The phrase ‘regime change’ scares some, but it should not. The United States once directed such change toward the nuclear-armed Soviet Union and it collapsed from totalitarianism relatively peacefully. Enticing the totalitarian states of the 21st century to liberalize through ‘engagement’ was a policy of regime change via carrots (only). Denouncing totalitarianism, supporting dissidents, setting limits on economic engagement, de-coupling government investments, tying trade to CO2 emissions curbs, creating independent supply chains, and calling for political reform within these states is also a form of regime change: ‘strategic engagement with strings attached to effect political reform.’ Regime change is the strategy of these totalitarian states toward us; we should not be afraid to reflect the same.
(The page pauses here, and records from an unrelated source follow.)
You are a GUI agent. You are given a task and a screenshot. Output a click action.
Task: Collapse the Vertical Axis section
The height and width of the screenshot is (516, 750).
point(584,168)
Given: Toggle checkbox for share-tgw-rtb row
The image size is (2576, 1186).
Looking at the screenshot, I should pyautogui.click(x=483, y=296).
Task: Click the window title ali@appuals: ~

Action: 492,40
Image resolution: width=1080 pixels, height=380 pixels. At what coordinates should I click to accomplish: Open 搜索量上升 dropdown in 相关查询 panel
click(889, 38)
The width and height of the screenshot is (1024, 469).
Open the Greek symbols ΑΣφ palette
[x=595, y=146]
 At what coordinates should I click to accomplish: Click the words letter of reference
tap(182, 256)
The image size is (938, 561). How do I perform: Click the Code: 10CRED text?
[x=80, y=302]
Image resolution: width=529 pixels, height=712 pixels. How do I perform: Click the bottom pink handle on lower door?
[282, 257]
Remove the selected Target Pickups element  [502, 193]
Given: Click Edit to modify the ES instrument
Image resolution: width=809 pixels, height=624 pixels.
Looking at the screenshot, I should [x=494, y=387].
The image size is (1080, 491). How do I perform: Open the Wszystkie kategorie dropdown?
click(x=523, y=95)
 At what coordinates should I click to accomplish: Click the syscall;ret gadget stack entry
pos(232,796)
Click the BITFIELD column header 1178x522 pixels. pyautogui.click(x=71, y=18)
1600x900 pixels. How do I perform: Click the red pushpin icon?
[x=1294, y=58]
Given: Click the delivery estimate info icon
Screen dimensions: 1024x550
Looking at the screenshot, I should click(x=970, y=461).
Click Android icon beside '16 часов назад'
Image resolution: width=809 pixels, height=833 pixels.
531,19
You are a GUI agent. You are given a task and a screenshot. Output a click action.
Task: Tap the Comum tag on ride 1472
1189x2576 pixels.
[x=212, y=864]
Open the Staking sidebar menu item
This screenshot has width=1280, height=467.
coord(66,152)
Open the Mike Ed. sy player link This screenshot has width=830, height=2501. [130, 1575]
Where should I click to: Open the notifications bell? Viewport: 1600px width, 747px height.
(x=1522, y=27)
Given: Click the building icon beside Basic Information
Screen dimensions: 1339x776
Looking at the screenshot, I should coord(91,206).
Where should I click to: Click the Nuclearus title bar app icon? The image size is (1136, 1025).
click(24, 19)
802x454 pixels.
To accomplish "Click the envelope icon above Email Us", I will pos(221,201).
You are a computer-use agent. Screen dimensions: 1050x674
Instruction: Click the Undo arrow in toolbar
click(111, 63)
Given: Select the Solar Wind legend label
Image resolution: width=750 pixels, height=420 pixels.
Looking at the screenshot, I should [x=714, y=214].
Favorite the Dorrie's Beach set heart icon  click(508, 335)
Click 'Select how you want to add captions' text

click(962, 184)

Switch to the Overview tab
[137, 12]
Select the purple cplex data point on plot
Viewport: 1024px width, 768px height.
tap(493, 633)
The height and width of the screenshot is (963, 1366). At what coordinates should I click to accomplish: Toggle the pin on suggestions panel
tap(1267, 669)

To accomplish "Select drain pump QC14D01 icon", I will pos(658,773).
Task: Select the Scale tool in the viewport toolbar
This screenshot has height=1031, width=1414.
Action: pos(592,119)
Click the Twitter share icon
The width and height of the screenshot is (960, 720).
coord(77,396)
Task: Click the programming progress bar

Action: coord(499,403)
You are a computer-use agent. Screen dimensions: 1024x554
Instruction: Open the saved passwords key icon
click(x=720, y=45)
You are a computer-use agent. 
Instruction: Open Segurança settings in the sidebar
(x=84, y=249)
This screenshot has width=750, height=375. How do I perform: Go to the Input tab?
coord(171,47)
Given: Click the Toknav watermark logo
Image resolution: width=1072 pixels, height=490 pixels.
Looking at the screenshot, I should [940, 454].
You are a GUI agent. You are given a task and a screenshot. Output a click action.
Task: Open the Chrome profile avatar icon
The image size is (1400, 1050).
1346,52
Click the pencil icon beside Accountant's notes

Our reluctance to adopt strong policy has furthered totalitarian truculence.

Our politicians and most academics are afraid to call for regime change since it evokes images of invasion and Iraq. Yet the President of the United States has called the leader of the state of Russia a war criminal who has pursued genocide. Mr. Putin cannot appear anywhere in the West again, or our values, institutions, and law will be rendered meaningless. North Korea will never flourish under totalitarian rule, nor will Kim Jong-Un ever choose to join the Republic of Korea. The endless wait for ‘moderates’ to change Iran is long past naïve. Chinese diplomats mock the United States daily. Russia and China work via information and cyberspace operations to undermine liberal institutions and U.S. leadership worldwide. We ignore the words and deeds of these totalitarians because our leaders are reluctant to accept the challenge or accept that our relationship with them is zero-sum.

The era of totalitarian regime change does not mean violence is inevitable, sought, or welcome. It simply means we must stop strengthening adversary states without condition (by trading with them; educating their students; allowing them to steal our intellectual property; giving them trade advantages …) in the naïve belief that their success will lead them to liberalize. It means we recognize that totalitarianism is incompatible with liberal democracy. The United States ought to adopt as policy that it will support, trade with, and embrace liberal democratic states and states that take steps to liberalize. Conversely, the United States should eschew and limit engagement with those that do not. We must de-couple our economy from that of Putin’s Russia and the Chinese Communist Party. But in addition, the United States ought to appeal directly to the people within these totalitarian states and inform them that they do have a choice. Such change, like with the Cold War, may not come easily or anytime soon.

As we did in the Cold War, the U.S. Government ought to support opposition parties to totalitarian rule. The United States should highlight dissidence and protect it where it can; teach political ideologies and their histories at home (our youth is oblivious to the relevance of ideology, given now a generation of ignoring its importance in academia); adopt a competitive economic strategy toward the totalitarian states (they have adopted such an attitude toward us); and demand political progress (i.e., reform) from Russia and China. Today, Russia and China agitate for political change around the world, while the United States is a status quo power. This dynamic must be flipped.

The current Russian and Chinese governments want Americans to be afraid to demand political progress from them. They achieve this through intimidation, influence operations, the corruption of U.S. academia and journalism, and scare mongering. That is why we must muster the political strength, will, and leadership to advance the only coherent national strategy left to us. We are in an era of zero-sum political competition, whether we like it or not. The strategy of engagement and enlargement is over; the strategy of regime change is upon us.